▶ [Your goal] In the records below, copy every line from the line containing "Task: Open the process info inspector icon" through the final line, including both of those lines, and leave out the pictures.

___

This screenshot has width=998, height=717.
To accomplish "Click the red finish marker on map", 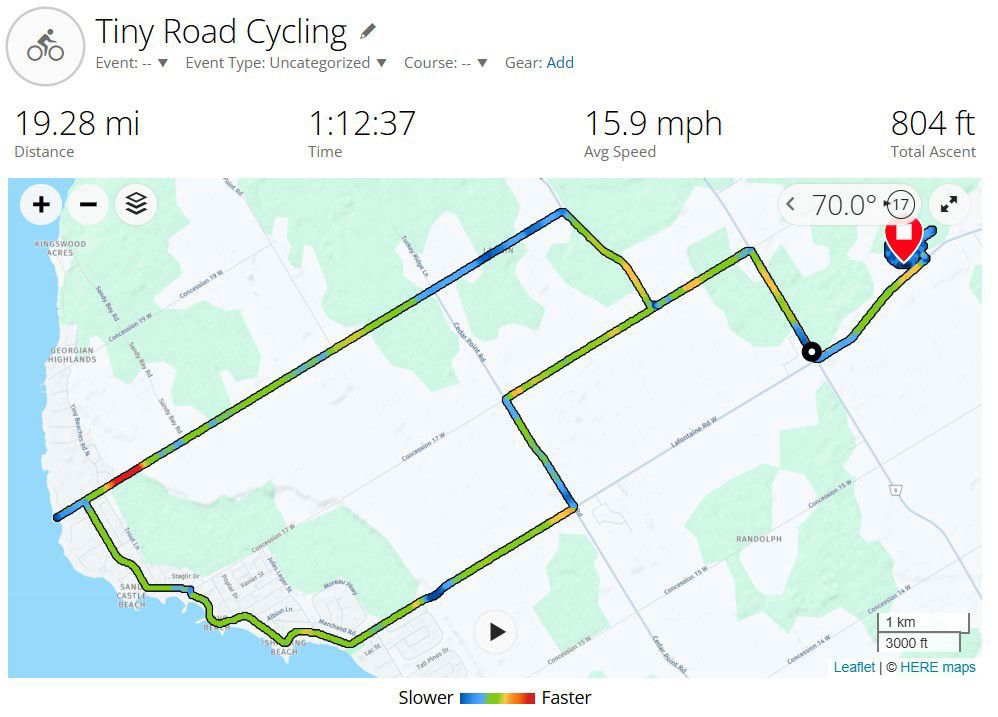I will (x=903, y=239).
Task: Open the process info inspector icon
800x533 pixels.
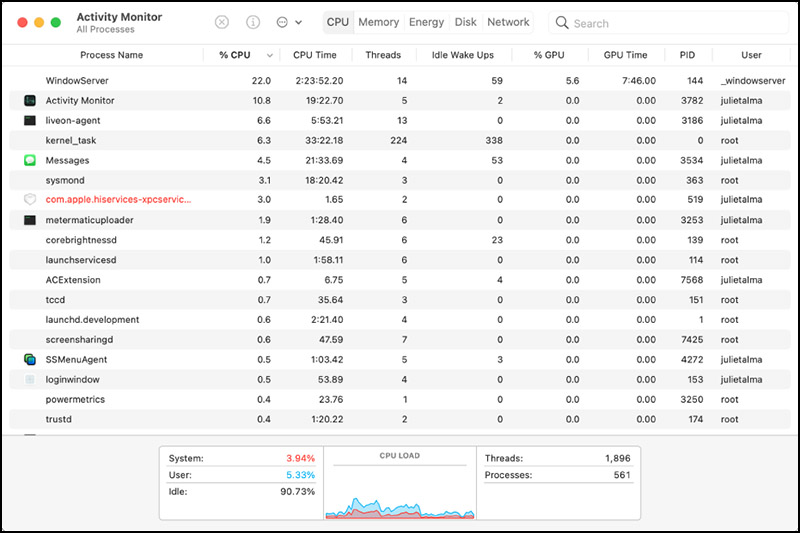Action: [x=253, y=22]
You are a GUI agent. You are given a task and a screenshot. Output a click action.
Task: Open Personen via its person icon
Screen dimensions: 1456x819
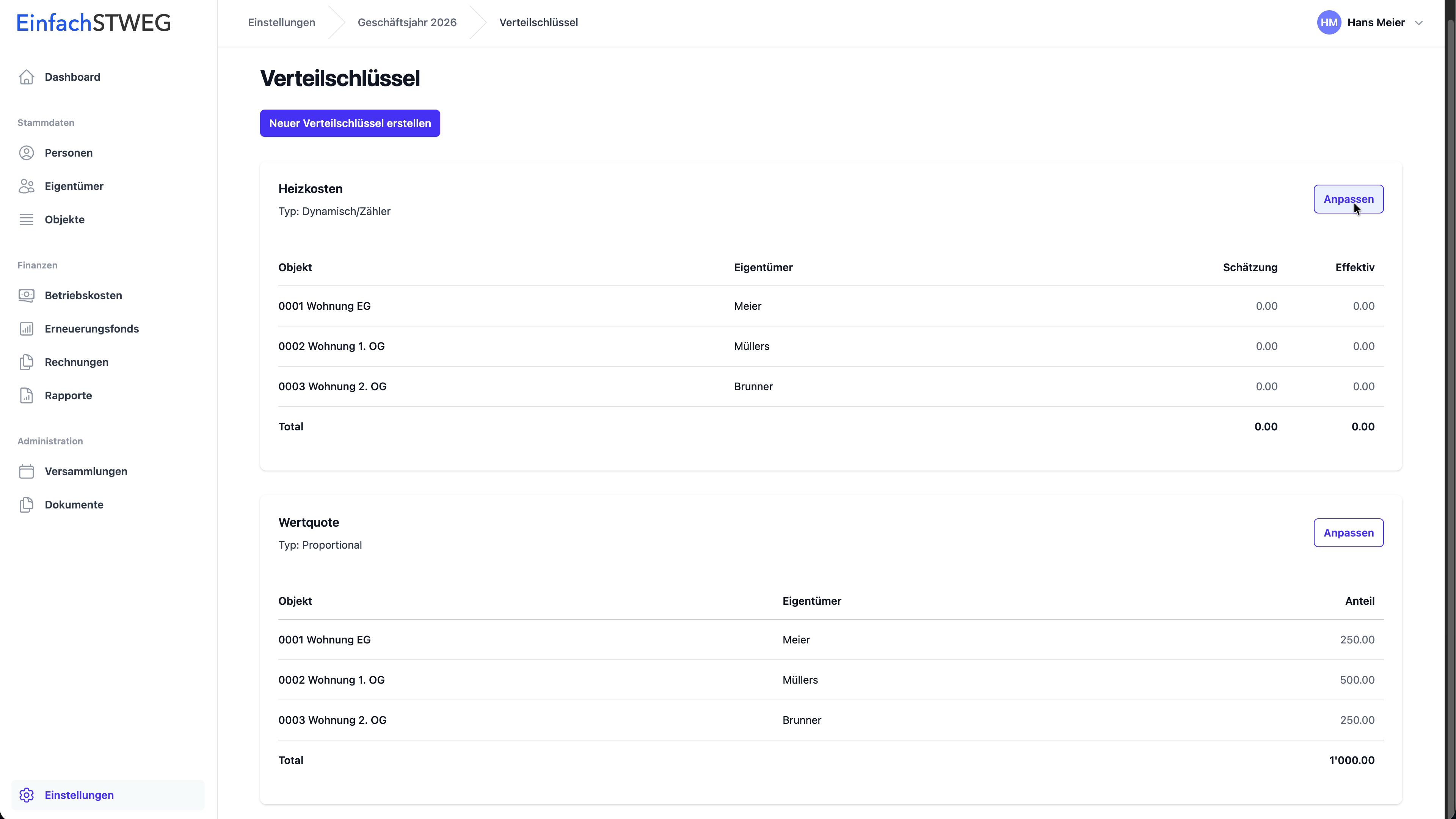click(27, 152)
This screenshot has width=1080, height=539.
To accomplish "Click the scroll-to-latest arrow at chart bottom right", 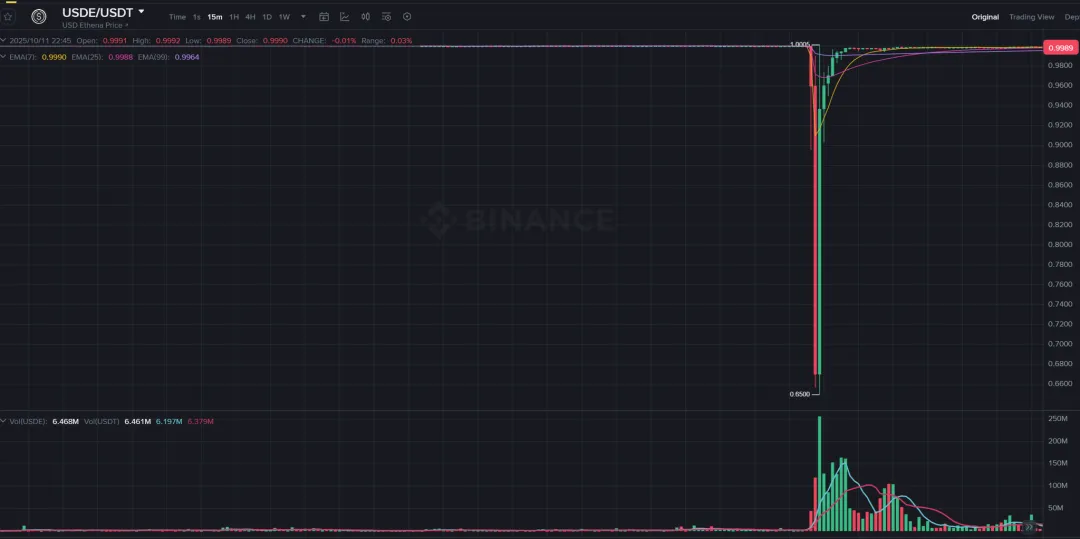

___

▶ [Solution below]
Task: Open the process info inspector icon
800x533 pixels.
Action: [x=253, y=22]
You are a GUI agent. You are given a task and a screenshot. Output a click action.
Task: Open Personen via its person icon
Screen dimensions: 1456x819
click(27, 152)
This screenshot has width=1080, height=539.
To accomplish "Click the scroll-to-latest arrow at chart bottom right", 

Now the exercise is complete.